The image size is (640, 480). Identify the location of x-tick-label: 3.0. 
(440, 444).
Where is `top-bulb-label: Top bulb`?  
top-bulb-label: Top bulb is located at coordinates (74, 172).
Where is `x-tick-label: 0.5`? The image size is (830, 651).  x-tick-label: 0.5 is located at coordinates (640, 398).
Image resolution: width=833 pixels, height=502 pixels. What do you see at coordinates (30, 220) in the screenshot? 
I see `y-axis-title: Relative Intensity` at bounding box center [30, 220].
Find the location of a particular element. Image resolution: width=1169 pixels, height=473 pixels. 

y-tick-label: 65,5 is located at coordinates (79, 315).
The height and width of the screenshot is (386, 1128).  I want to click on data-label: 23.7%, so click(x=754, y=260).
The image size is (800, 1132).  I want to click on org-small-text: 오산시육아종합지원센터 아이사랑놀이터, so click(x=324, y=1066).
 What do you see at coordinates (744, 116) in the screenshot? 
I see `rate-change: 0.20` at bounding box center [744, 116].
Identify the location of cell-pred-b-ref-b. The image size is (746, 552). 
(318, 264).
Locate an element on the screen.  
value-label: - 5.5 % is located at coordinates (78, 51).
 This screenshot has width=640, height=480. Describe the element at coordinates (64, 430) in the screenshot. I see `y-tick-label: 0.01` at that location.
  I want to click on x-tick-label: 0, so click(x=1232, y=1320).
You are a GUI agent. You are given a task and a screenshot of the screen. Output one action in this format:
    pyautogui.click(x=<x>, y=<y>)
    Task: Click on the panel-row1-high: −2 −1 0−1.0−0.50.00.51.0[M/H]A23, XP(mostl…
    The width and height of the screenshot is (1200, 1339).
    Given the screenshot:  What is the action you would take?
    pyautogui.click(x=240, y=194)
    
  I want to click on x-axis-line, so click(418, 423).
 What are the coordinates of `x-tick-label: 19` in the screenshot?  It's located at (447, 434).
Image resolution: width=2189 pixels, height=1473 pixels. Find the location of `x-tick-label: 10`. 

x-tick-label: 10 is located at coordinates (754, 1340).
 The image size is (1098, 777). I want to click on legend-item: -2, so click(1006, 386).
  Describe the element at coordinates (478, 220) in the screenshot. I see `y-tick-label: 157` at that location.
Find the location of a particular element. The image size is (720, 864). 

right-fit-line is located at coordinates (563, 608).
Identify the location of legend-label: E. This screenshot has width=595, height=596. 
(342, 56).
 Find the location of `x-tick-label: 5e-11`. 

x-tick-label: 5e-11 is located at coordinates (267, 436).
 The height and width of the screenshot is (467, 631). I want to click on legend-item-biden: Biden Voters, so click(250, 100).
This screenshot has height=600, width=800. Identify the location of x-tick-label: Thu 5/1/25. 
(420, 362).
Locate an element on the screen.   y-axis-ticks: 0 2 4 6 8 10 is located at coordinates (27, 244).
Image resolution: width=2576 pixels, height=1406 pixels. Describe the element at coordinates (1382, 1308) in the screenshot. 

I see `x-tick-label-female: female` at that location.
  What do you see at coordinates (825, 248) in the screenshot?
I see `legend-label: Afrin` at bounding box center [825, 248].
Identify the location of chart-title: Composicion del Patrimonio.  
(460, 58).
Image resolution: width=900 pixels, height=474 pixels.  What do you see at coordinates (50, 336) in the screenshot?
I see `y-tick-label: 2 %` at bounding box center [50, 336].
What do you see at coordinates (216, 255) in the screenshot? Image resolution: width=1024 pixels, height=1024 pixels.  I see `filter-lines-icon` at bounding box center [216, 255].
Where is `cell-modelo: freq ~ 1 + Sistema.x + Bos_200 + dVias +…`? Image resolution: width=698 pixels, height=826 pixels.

++++++++++++++++++++

## WORK TO BE COMPLETED:
Rewrite the records above with every "Image resolution" switched to "Screen resolution", leaving everything else unchanged.

## EXERCISE ANSWER:
The image size is (640, 480). Identify the location of x-tick-label: 3.0. 
(440, 444).
Where is `top-bulb-label: Top bulb`?  
top-bulb-label: Top bulb is located at coordinates (74, 172).
Where is `x-tick-label: 0.5`? The image size is (830, 651).  x-tick-label: 0.5 is located at coordinates (640, 398).
Screen resolution: width=833 pixels, height=502 pixels. What do you see at coordinates (30, 220) in the screenshot? 
I see `y-axis-title: Relative Intensity` at bounding box center [30, 220].
Find the location of a particular element. Screen resolution: width=1169 pixels, height=473 pixels. 

y-tick-label: 65,5 is located at coordinates (79, 315).
The height and width of the screenshot is (386, 1128).  I want to click on data-label: 23.7%, so click(x=754, y=260).
The image size is (800, 1132).  I want to click on org-small-text: 오산시육아종합지원센터 아이사랑놀이터, so click(x=324, y=1066).
 What do you see at coordinates (744, 116) in the screenshot? 
I see `rate-change: 0.20` at bounding box center [744, 116].
Identify the location of cell-pred-b-ref-b. The image size is (746, 552). 
(318, 264).
Locate an element on the screen.  
value-label: - 5.5 % is located at coordinates (78, 51).
 This screenshot has width=640, height=480. Describe the element at coordinates (64, 430) in the screenshot. I see `y-tick-label: 0.01` at that location.
  I want to click on x-tick-label: 0, so click(x=1232, y=1320).
You are a GUI agent. You are given a task and a screenshot of the screen. Output one action in this format:
    pyautogui.click(x=<x>, y=<y>)
    Task: Click on the panel-row1-high: −2 −1 0−1.0−0.50.00.51.0[M/H]A23, XP(mostl…
    The width and height of the screenshot is (1200, 1339).
    Given the screenshot:  What is the action you would take?
    pyautogui.click(x=240, y=194)
    
  I want to click on x-axis-line, so click(418, 423).
 What are the coordinates of `x-tick-label: 19` in the screenshot?  It's located at (447, 434).
Screen resolution: width=2189 pixels, height=1473 pixels. Find the location of `x-tick-label: 10`. 

x-tick-label: 10 is located at coordinates (754, 1340).
 The image size is (1098, 777). I want to click on legend-item: -2, so click(1006, 386).
  Describe the element at coordinates (478, 220) in the screenshot. I see `y-tick-label: 157` at that location.
Find the location of a particular element. The image size is (720, 864). 

right-fit-line is located at coordinates (563, 608).
Identify the location of legend-label: E. This screenshot has width=595, height=596. 
(342, 56).
 Find the location of `x-tick-label: 5e-11`. 

x-tick-label: 5e-11 is located at coordinates (267, 436).
 The height and width of the screenshot is (467, 631). I want to click on legend-item-biden: Biden Voters, so click(250, 100).
This screenshot has height=600, width=800. Identify the location of x-tick-label: Thu 5/1/25. 
(420, 362).
Locate an element on the screen.   y-axis-ticks: 0 2 4 6 8 10 is located at coordinates (27, 244).
Screen resolution: width=2576 pixels, height=1406 pixels. Describe the element at coordinates (1382, 1308) in the screenshot. 

I see `x-tick-label-female: female` at that location.
  What do you see at coordinates (825, 248) in the screenshot?
I see `legend-label: Afrin` at bounding box center [825, 248].
Identify the location of chart-title: Composicion del Patrimonio.  
(460, 58).
Screen resolution: width=900 pixels, height=474 pixels.  What do you see at coordinates (50, 336) in the screenshot?
I see `y-tick-label: 2 %` at bounding box center [50, 336].
What do you see at coordinates (216, 255) in the screenshot? Screen resolution: width=1024 pixels, height=1024 pixels.  I see `filter-lines-icon` at bounding box center [216, 255].
Where is `cell-modelo: freq ~ 1 + Sistema.x + Bos_200 + dVias +…`? Screen resolution: width=698 pixels, height=826 pixels.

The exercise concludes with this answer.